(Saved data entries)
====

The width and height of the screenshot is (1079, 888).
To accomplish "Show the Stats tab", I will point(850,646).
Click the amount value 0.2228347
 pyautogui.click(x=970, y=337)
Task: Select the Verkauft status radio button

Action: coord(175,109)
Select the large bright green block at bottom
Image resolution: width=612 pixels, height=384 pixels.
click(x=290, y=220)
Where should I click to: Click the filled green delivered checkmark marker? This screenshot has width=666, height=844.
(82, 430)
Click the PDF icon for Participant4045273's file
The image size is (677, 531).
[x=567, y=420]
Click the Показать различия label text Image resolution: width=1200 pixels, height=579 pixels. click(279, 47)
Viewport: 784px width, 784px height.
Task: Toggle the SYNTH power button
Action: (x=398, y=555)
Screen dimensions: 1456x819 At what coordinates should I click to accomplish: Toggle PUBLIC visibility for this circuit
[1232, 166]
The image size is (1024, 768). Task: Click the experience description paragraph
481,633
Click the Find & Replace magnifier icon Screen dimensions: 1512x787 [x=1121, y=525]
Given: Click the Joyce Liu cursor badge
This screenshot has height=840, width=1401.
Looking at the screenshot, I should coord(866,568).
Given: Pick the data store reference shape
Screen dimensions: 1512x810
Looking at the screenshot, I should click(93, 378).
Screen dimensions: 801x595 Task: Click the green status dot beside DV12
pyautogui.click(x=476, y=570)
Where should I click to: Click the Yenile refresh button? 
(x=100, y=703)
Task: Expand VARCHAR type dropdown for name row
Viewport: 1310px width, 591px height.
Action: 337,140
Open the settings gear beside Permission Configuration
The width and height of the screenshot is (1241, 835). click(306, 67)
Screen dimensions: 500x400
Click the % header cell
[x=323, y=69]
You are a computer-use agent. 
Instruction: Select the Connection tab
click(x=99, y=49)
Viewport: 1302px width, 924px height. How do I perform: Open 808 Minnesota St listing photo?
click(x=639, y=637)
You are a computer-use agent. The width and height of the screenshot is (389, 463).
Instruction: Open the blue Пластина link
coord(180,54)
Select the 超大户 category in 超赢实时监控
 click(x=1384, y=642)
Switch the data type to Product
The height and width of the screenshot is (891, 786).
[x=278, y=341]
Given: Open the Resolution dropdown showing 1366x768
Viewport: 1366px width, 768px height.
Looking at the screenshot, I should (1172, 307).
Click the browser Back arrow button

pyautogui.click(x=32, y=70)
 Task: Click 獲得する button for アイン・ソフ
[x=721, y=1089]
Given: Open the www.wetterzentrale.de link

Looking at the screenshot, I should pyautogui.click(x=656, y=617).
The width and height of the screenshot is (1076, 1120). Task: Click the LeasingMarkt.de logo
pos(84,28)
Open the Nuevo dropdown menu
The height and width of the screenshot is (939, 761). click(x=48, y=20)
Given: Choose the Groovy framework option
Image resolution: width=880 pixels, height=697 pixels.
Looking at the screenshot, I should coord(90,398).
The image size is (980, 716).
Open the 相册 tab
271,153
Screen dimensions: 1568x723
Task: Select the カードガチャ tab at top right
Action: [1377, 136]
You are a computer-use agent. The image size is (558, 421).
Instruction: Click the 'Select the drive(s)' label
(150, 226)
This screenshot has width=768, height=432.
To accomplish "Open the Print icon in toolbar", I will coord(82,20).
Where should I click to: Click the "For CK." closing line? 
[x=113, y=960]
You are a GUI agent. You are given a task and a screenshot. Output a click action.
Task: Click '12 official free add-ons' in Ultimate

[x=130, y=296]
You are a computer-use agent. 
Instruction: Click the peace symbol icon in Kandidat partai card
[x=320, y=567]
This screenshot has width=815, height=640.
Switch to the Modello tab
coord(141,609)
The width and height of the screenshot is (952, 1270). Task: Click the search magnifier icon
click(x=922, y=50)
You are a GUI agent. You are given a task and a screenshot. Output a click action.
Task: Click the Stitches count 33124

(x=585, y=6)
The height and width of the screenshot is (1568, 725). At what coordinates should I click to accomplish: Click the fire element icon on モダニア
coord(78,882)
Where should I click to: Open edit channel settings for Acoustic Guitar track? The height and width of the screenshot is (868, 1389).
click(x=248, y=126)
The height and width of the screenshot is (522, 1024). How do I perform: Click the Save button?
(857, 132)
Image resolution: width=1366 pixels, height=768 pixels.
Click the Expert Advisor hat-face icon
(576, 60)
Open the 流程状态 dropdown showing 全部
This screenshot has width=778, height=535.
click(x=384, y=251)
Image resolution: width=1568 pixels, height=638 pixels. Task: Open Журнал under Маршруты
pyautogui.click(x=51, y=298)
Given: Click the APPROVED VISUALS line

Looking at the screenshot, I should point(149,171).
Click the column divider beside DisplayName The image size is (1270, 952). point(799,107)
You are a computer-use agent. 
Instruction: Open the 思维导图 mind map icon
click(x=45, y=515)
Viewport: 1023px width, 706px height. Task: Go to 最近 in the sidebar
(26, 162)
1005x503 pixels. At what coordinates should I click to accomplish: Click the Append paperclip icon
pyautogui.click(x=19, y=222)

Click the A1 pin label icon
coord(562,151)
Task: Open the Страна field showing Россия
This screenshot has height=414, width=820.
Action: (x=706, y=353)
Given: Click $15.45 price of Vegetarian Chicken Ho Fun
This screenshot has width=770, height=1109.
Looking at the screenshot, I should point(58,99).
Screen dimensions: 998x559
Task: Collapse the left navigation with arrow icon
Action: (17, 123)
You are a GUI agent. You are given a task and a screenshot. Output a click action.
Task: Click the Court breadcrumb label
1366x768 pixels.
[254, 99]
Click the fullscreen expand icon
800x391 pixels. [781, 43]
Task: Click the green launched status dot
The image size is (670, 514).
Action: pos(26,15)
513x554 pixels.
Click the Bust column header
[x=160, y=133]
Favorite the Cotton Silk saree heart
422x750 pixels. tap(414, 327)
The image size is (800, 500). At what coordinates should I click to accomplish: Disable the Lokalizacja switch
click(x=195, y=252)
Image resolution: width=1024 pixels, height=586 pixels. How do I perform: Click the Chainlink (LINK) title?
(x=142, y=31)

====

* _What needs to be done_:
In the entries above, find each line that has the word "will". Copy it.

* _Output_:
To accomplish "Show the Stats tab", I will point(850,646).
To accomplish "Open the Print icon in toolbar", I will coord(82,20).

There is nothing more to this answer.